Les trois adultes ont été entravés et maintenus au sol. Les assaillants connaissaient visiblement la situation patrimoniale de leur cible : ils ont immédiatement exigé les identifiants du wallet de la famille, sous la menace explicite d'une mutilation. La mère a cédé. Le transfert de 700 000 € en cryptomonnaies a été exécuté depuis le domicile même, en moins de trois heures.
Les braqueurs ont pris la fuite vers 12h30, après l'intervention d'un voisin, au volant d'un véhicule appartenant à la famille. Ce véhicule a été retrouvé abandonné à Brest dans la soirée.
Une enquête ouverte, aucune arrestation
La section de recherches de la gendarmerie de Rennes a été saisie, avec l'appui d'un office central spécialisé dans la criminalité organisée. Aucune interpellation n'avait été annoncée au moment des faits.
Ce braquage s'inscrit dans une tendance documentée par France Cryptos depuis plusieurs années : des attaques physiques ciblant des détenteurs de cryptomonnaies, dont le profil patrimonial a été préalablement identifié. Le niveau de préparation opérationnelle, la connaissance du wallet familial et le choix d'un pavillon isolé en zone rurale indiquent une surveillance préalable sérieuse.

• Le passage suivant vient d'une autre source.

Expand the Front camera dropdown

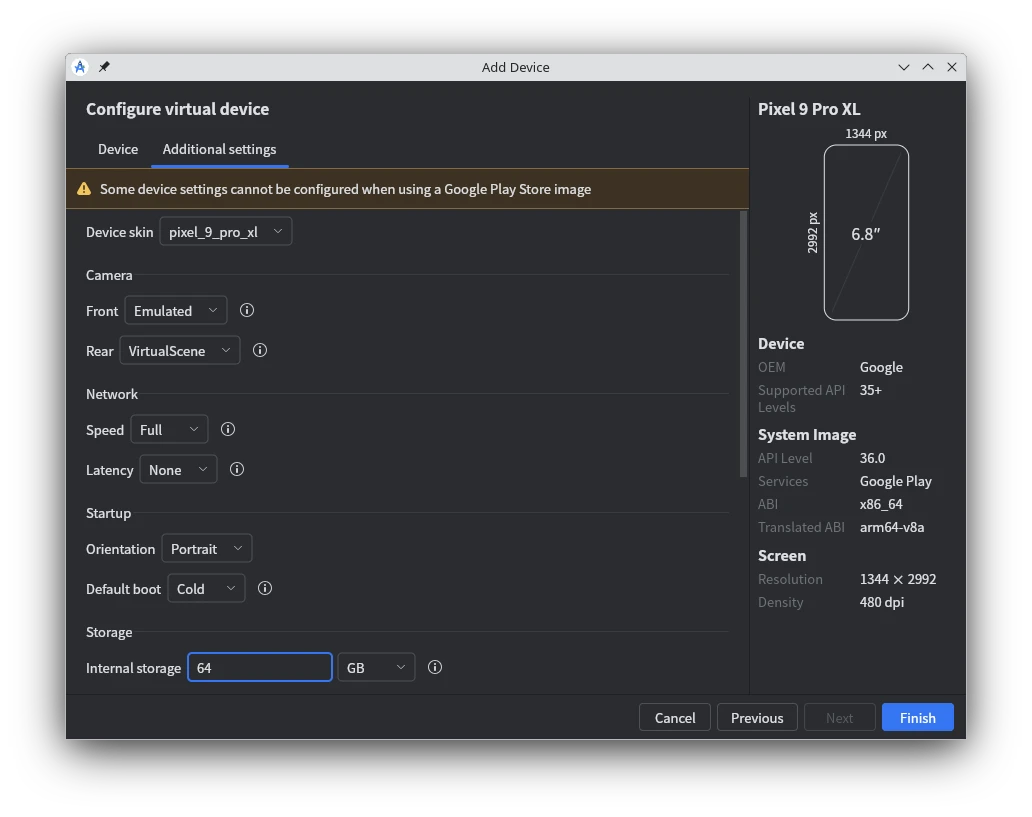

La question de la sécurité des détenteurs de cryptoactifs dépasse désormais le cadre numérique. Protéger ses clés privées ne suffit plus lorsque la menace est physique et que l'extorsion se déroule en temps réel, au domicile, devant des enfants. Le débat sur la confidentialité des patrimoines numériques et les pratiques de sécurité opérationnelle des particuliers n'a jamais été aussi urgent.